◆ Excerpt:
+---+

Two decades of effort by Ireland wasted by crisis
It is important that countries and taxpayers are not again expected to bail out the financial system when banks make risky bets that come undone. By Donal O'Donovan
AS Irish banks prepare to downsize their operations, they could learn a thing or two from Dubliner John Hourican -- an accidental banker who has just gone through the same process at Royal Bank of Scotland following the British government's reluctant takeover two years ago.
The 40-year-old was one of the fresh management team brought in two years ago to turn around Royal Bank of Scotland after Fred 'The Shred' Goodwin brought the lender to its knees.
Hourican, who trained as an accountant in Dublin and shares the same name as his Bord na Mona chief executive father, has clearly been thrown by the depth of the crisis here in Ireland.
"In a way Ireland feels identical to how it did in the 1990s, as if two decades of effort have been wasted. Maybe not in terms of infrastructure -- but in terms of prospects for people there is a lot to do," he said.
Significantly that's when Hourican himself left Ireland, initially for two years in Hong Kong with his then girlfriend and now wife. They stopped in London "on the way back", where he eventually joined Royal Bank of Scotland, replying to an advertisement in a newspaper.
If he's down about the latest crisis Hourican is upbeat about the quality of Irish workers he has encountered here and abroad.
"Irish people tend to fit in anywhere. The workforce is not just well educated; their attitude to work is excellent. We need to get back to celebrating that."
Hourican is in a better position than most to judge how well Irish staff perform relative to other nationalities; he manages 18,000 staff in 39 countries, who are responsible for lending hundreds of billions annually to industry and to countries, including around 12pc of all global bonds. It's a huge role for somebody who describes his career to date as largely accidental.
Generally media shy, slim banker has a reputation in banking circles for a low-key personal charm.
In fact, his interview with the Irish Independent threatened to be completely turned on its head as he pumps the interviewer for views on the situation in Ireland and about life in Dublin.
Hourican, who spoke to this newspaper on a visit to his home city to meet clients, refused to be drawn on the rights and wrongs of the national and bank bailouts under way here. But they are clearly on his mind, and he is adamant the old norms of investing have to end.
Taxpayers, here or abroad, can no longer be expected to absorb the losses of failed banks, he believes.
"The scale and spread of the crisis means all norms have been tested."
Like many taxpayers here and the French and German governments, he says bondholders of banks must not be allowed to escape the consequences of banking failures.
"It is important that countries and taxpayers are not again expected to bail out the financial system. Banks operate internationally but bankruptcy is national. There has to be a debate about that," he says.
His view is nevertheless more nuanced than many here and abroad.
"Bondholders' preparedness to absorb losses is going to be a very important part of the debate," he said.
But he warned: "It might take five to 10 years to fully implement that. But the debate certainly needs to begin, even if the debate can be unpalatable to certain constituencies."

+---+

◆ Data shown:
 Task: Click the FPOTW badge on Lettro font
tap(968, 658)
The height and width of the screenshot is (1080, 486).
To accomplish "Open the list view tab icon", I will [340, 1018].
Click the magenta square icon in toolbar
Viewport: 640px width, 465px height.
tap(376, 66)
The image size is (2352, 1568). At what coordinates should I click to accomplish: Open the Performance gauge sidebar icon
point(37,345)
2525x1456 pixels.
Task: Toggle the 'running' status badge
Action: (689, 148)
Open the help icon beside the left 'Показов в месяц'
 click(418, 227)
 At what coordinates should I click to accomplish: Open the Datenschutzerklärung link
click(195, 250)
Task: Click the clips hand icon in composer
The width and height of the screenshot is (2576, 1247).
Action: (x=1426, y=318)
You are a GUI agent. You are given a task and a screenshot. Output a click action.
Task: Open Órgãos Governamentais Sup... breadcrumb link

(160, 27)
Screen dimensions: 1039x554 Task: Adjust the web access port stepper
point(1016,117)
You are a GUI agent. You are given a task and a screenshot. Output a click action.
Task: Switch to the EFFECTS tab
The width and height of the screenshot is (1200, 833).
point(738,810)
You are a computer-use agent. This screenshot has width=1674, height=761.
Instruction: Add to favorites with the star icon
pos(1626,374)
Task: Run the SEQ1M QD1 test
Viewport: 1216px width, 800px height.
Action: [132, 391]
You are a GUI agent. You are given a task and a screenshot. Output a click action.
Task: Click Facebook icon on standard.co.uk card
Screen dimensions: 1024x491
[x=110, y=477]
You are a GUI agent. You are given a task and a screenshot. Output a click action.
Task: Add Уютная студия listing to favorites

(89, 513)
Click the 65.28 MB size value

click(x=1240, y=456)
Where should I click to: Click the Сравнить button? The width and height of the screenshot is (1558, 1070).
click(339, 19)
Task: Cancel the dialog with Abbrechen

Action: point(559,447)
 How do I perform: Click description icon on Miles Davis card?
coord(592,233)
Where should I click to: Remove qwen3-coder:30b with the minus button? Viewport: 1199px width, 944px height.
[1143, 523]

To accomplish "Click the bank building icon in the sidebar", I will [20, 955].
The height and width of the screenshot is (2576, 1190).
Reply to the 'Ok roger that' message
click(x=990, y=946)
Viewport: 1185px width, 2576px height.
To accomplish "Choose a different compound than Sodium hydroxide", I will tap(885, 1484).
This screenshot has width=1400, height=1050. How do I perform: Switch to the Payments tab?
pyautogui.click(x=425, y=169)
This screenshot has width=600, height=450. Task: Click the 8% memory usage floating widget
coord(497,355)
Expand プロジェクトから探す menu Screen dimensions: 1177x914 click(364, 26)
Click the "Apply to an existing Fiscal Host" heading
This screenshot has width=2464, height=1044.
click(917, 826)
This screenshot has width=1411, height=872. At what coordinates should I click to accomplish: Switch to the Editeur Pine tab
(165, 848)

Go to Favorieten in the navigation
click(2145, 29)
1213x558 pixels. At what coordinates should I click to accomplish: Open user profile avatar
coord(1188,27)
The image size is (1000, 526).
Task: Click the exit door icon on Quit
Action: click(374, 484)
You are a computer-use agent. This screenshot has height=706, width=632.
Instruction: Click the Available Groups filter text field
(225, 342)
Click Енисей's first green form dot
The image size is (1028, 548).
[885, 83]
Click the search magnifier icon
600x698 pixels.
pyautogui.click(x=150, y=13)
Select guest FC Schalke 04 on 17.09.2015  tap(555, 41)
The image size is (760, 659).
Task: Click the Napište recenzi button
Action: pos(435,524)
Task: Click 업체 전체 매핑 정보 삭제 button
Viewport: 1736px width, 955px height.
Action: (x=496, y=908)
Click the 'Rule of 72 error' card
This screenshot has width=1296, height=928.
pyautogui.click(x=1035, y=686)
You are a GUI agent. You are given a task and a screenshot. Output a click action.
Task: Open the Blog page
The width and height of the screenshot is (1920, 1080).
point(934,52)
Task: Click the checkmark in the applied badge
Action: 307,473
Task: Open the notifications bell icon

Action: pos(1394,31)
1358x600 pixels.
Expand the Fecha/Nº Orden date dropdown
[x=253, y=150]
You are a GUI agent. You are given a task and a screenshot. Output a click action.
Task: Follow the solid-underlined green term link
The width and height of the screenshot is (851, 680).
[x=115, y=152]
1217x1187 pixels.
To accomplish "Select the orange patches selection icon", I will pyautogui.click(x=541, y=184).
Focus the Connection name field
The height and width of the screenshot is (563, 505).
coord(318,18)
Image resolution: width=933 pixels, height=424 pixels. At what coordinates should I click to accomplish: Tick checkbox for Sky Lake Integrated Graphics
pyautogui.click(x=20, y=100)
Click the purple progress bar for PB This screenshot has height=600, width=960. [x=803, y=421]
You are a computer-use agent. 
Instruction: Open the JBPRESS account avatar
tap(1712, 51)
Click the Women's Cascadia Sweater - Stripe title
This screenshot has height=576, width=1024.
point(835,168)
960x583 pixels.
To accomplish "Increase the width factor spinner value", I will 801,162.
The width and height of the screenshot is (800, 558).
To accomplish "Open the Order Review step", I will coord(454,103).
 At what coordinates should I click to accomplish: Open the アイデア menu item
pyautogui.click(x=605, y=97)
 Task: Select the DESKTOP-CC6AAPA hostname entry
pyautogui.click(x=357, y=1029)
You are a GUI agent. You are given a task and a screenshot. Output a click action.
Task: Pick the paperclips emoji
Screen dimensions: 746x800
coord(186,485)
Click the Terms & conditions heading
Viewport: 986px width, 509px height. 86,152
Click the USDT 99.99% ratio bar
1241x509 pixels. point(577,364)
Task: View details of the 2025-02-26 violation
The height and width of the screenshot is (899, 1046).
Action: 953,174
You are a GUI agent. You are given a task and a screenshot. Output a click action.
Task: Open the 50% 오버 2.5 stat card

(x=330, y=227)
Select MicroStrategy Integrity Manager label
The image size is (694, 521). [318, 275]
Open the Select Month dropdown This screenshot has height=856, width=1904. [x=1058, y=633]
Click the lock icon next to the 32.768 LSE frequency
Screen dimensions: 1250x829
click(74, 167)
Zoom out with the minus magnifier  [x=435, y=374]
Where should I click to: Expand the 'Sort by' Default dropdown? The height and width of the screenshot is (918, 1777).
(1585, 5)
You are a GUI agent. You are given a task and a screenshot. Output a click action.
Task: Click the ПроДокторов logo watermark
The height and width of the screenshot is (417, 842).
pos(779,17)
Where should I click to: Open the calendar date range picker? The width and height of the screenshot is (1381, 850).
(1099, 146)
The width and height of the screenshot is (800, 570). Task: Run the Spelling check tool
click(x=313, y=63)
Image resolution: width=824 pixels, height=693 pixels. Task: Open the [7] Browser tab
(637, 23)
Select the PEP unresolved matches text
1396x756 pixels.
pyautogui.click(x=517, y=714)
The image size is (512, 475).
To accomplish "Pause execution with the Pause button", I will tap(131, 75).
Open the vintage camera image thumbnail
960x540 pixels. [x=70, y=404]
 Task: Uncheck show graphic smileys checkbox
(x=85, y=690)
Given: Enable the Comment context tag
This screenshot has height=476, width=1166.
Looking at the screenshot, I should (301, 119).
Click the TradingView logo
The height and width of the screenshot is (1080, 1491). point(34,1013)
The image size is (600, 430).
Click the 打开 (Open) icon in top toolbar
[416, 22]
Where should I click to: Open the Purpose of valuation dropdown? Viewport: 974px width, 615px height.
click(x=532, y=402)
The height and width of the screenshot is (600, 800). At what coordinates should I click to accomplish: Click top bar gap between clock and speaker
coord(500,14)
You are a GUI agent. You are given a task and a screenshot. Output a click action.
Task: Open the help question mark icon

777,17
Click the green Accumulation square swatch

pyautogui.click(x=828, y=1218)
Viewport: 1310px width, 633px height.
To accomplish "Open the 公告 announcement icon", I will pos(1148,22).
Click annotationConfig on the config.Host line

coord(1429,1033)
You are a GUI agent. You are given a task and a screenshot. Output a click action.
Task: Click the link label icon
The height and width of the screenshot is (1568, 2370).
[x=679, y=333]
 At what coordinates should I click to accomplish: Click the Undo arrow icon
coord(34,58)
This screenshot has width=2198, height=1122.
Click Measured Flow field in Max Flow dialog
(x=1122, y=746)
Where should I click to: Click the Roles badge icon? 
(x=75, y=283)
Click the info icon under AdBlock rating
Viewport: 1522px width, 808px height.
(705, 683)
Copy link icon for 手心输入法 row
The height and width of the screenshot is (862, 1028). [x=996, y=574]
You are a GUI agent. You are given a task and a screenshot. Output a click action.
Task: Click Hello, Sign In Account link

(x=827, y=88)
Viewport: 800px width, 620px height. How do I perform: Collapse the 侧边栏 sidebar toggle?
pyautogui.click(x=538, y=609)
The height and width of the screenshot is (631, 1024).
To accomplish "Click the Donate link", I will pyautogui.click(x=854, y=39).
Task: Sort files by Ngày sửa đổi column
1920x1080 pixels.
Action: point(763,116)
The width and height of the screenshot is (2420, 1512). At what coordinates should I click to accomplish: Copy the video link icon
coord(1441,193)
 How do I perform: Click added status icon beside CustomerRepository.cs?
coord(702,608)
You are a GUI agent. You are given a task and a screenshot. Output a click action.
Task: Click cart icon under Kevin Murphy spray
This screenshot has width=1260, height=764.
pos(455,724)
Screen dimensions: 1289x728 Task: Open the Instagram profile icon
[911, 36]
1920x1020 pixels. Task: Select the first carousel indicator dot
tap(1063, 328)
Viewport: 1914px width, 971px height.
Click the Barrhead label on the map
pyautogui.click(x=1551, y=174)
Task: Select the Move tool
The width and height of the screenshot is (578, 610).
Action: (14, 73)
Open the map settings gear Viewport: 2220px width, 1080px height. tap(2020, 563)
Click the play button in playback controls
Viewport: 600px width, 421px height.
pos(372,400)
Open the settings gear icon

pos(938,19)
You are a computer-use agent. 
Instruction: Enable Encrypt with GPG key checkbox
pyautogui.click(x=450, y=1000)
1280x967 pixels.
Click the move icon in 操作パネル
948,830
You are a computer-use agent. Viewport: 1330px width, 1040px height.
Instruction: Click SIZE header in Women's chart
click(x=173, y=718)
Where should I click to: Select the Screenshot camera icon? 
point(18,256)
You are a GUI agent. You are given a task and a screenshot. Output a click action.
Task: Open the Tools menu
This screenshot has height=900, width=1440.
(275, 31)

+---+

◆ Task instructions:
(a) According to the article about John Hourican, how many staff does he manage, and in how many countries?
(b) From the article about John Hourican, copy the passage from "Generally media shy, slim" up to and including "banks, he believes.".
(c) Shorten the paragraph of the article about John Hourican that begins "Hourican is in a better position than most", keeping its main facts.

◆ Full solutions:
(a) He manages 18,000 staff in 39 countries.

(b)
Generally media shy, slim banker has a reputation in banking circles for a low-key personal charm.
In fact, his interview with the Irish Independent threatened to be completely turned on its head as he pumps the interviewer for views on the situation in Ireland and about life in Dublin.
Hourican, who spoke to this newspaper on a visit to his home city to meet clients, refused to be drawn on the rights and wrongs of the national and bank bailouts under way here. But they are clearly on his mind, and he is adamant the old norms of investing have to end.
Taxpayers, here or abroad, can no longer be expected to absorb the losses of failed banks, he believes.

(c) Hourican can judge Irish staff against other nationalities because he manages 18,000 staff in 39 countries. They lend hundreds of billions a year to industry and countries, including about 12pc of all global bonds. He describes his career so far as largely accidental.